__Selected extract__.
Train your eyes to be alert to repositories that contain many datasets that have the same structure, then design ways to act on all those datasets at once. Data systems in education generate standardized data tables all the time. It’s one of the side effects of automation. Software developers design data systems to automatically generate many datasets for many people. The result is many datasets that contain different data, but all have the same number of columns and the same column names. This uniformity creates the perfect condition for R scripts to automatically act on these datasets in a way that is predictable and repeatable. Imagine a student information system that exports a list of students, their teacher, their grade level, and the number of school days attended to date. School administrators that have a weekly routine of exporting this data and storing it in a folder on their laptop will generate many uniformly structured datasets. When you train your eyes to see this as an opportunity to act on a lot of data at once, you will find an abundance of chances to transform data on a large scale so school staff can freely explore and ask questions aimed at improving the student experience.

15.3.3 Cleaning data

Folks who work in education want to look at data about their students with tools like Excel, but the data is frequently not ready for analysis. You can empower these folks to explore data and ask more questions by being alert to opportunities to prepare lots of data for analysis. Offer to clean a dataset! Then do it again and do it fast. When you get into this habit, you not only train your data cleaning skills but also train your education client’s expectations for how quickly you can prepare data for them.

15.4 Solving problems together

Steven Spielberg said,

When I was a kid, there was no collaboration; it’s you with a camera bossing your friend around. But as an adult, filmmaking is all about appreciating the talents of the people you surround yourself with and knowing you could never have made any of these films by yourself

— (Murphy, 2011)

__Material provided__.
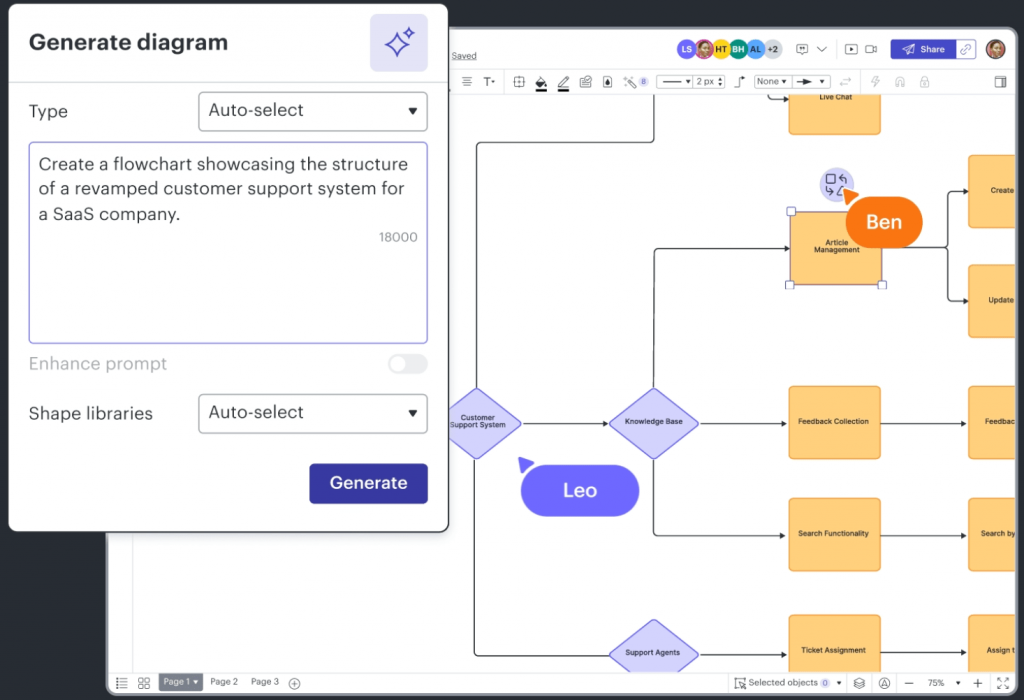The height and width of the screenshot is (700, 1024).
Task: Enable the Enhance prompt toggle
Action: 407,364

__Written tasks__.
**a)** Answer these questions using the passage on education data:
(i) What kind of system does the passage ask you to imagine exporting a list of students?
(ii) What does the passage say to offer to do for a dataset?
(iii) Who is quoted under the heading "15.4 Solving problems together"?
**b)** Set down the passage on education data word for word from "15.3.3 Cleaning data" to "data for them.".
The listing is not needed for what comes next.

__Final answers__.
**a)**
(i) A student information system.
(ii) Clean it.
(iii) Steven Spielberg.

**b)**
15.3.3 Cleaning data

Folks who work in education want to look at data about their students with tools like Excel, but the data is frequently not ready for analysis. You can empower these folks to explore data and ask more questions by being alert to opportunities to prepare lots of data for analysis. Offer to clean a dataset! Then do it again and do it fast. When you get into this habit, you not only train your data cleaning skills but also train your education client’s expectations for how quickly you can prepare data for them.